Elmfield College - 1940s and After

1940s and After

All that is left of the college now is numbers 1 (the former "Elm Field Villa"), and 9 Straylands Grove, next to Monk Stray, and a row of masters' houses along Elmfield Terrace (as far as the first bend). Domestic staff housing may have been down in Willow Grove, off Elmfield Terrace, although these terraced cottages predate the masters' housing and are associated with a large house, Eden Place, that occupied the Elmfield Terrace frontage onto Monk Stray until at least World War I. No 1 Willow Grove was the Tuck Shop. No 5 Willow Grove is larger than the other houses on this row and included the music school.

The present No. 9 Straylands Grove was built in the 1920s as the headmaster's house. (The owners have recently renamed the house to reflect this fact).

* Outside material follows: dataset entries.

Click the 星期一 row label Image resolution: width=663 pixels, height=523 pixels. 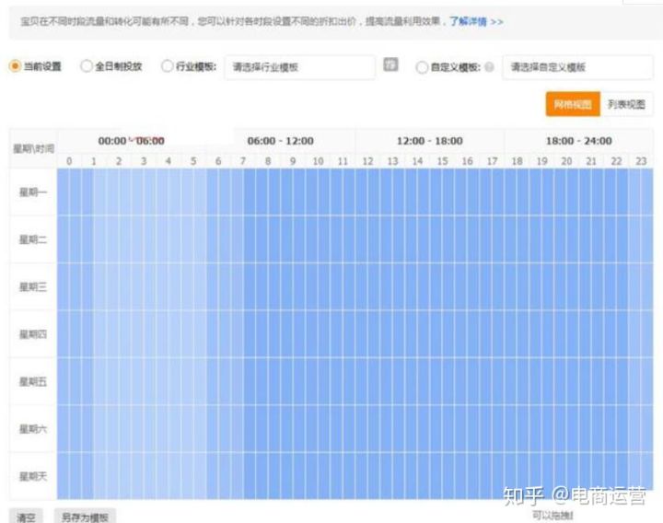point(33,192)
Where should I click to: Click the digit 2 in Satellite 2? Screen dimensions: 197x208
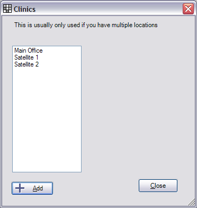click(x=37, y=64)
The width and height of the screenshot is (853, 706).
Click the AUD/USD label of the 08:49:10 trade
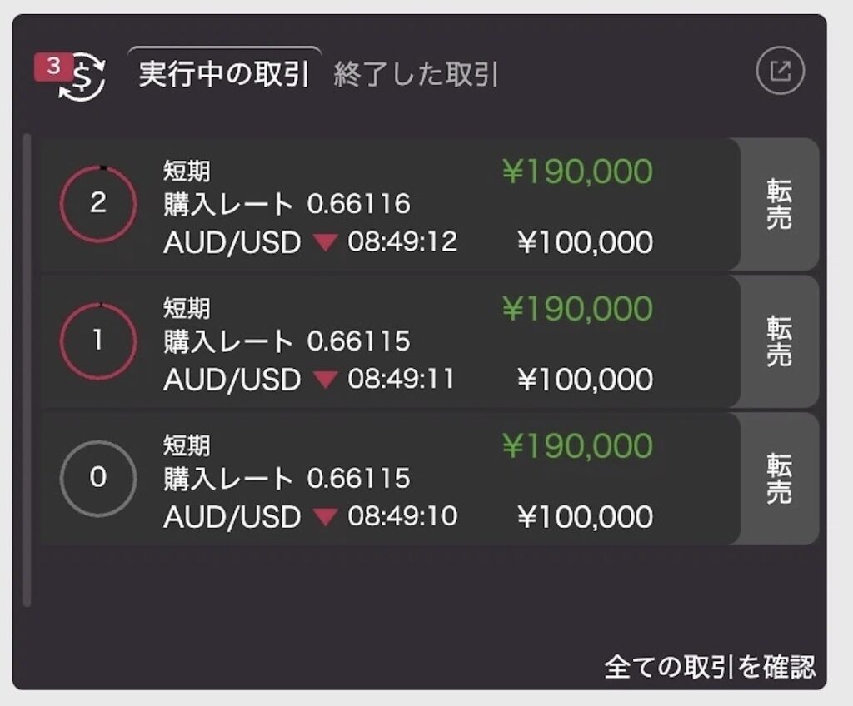232,517
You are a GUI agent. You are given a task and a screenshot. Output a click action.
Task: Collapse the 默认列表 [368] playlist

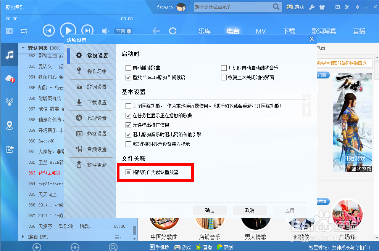(23, 48)
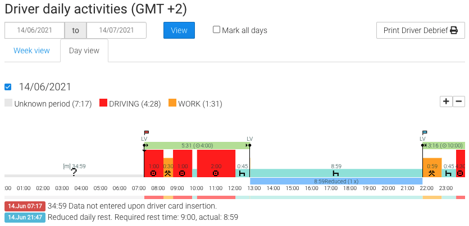This screenshot has width=469, height=226.
Task: Click the start date field 14/06/2021
Action: coord(35,30)
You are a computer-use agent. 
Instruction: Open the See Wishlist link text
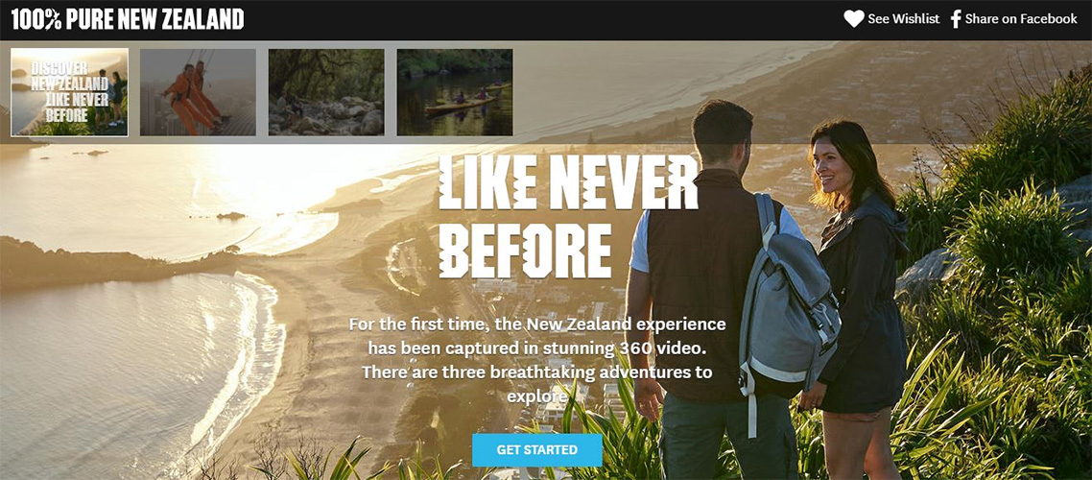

Number 1 used to have, in its garden, a very basic swimming pool of peculiar (triangular?) shape. Whether the head master allowed access to it by the pupils is unrecorded. Since closure of the College, the house has been an art gallery and a family home.

Elmfield Terrace and Willow Grove remained privately maintained streets until the 1950s when they were adopted by York City Council. Until this time, Elmfield Terrace was almost completely separated from Straylands Grove by a 6 foot wall (parallel to Straylands) with signs of the gate that must have existed to maintain its private status.

The area now covered by numbers 3-7 Straylands Grove, along with much of the surrounding land which was once belonged to the college, has now been built on.